-- DATA TO EXAMINE follows --

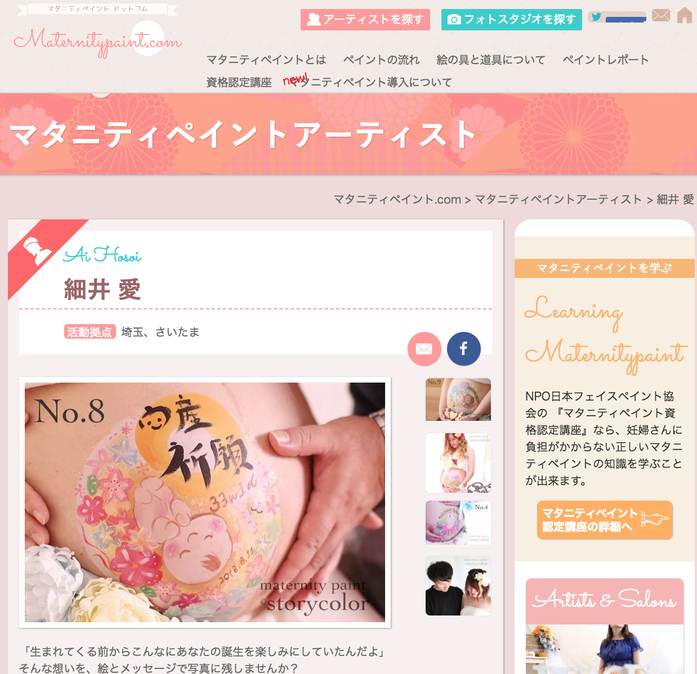Click the camera icon on フォトスタジオを探す
Screen dimensions: 697x674
(454, 20)

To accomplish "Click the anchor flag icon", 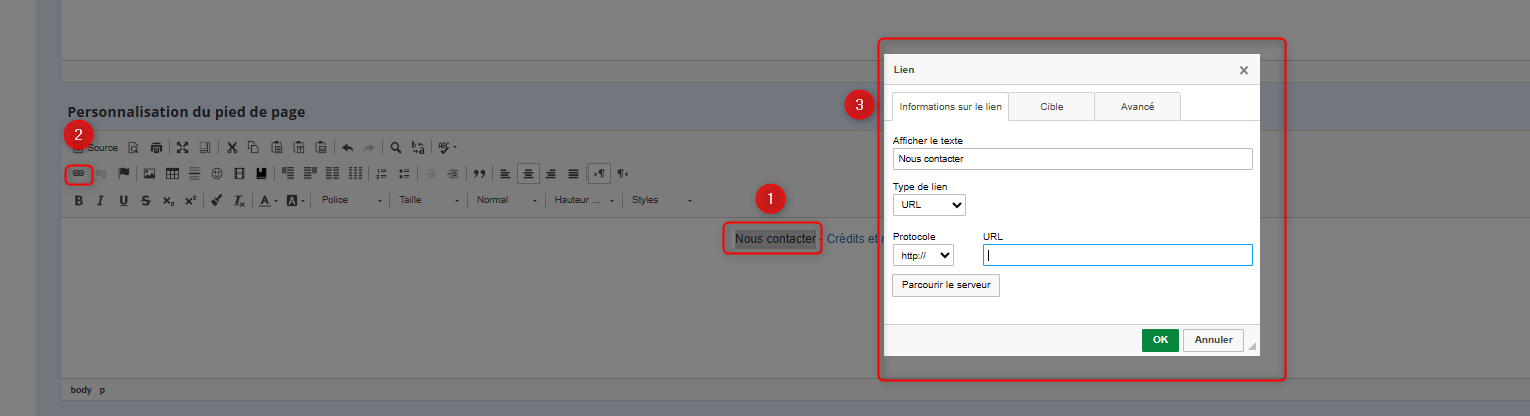I will click(124, 174).
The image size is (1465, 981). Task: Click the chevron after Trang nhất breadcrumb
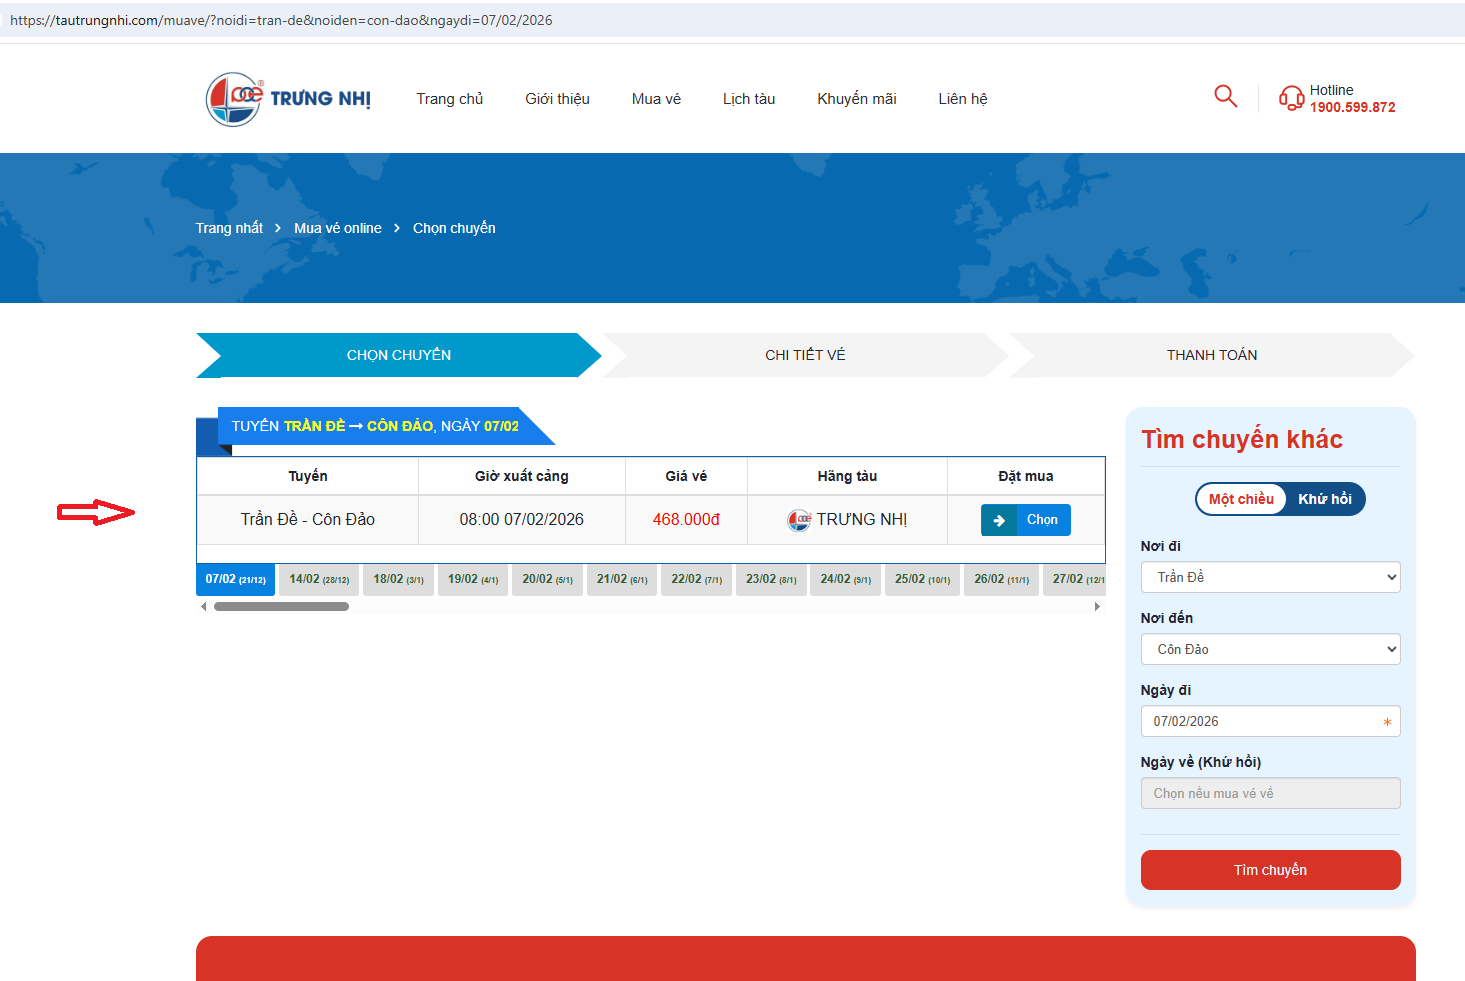278,229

-- DATA TO EXAMINE concluded --

AIM OF THE TASK. Lines from the one that contains "The image size" through the last line of the data above are to be extracted exactly, with no pictures and no other lines.

EXERCISE RESPONSE.
The image size is (1465, 981). Task: Click the chevron after Trang nhất breadcrumb
278,229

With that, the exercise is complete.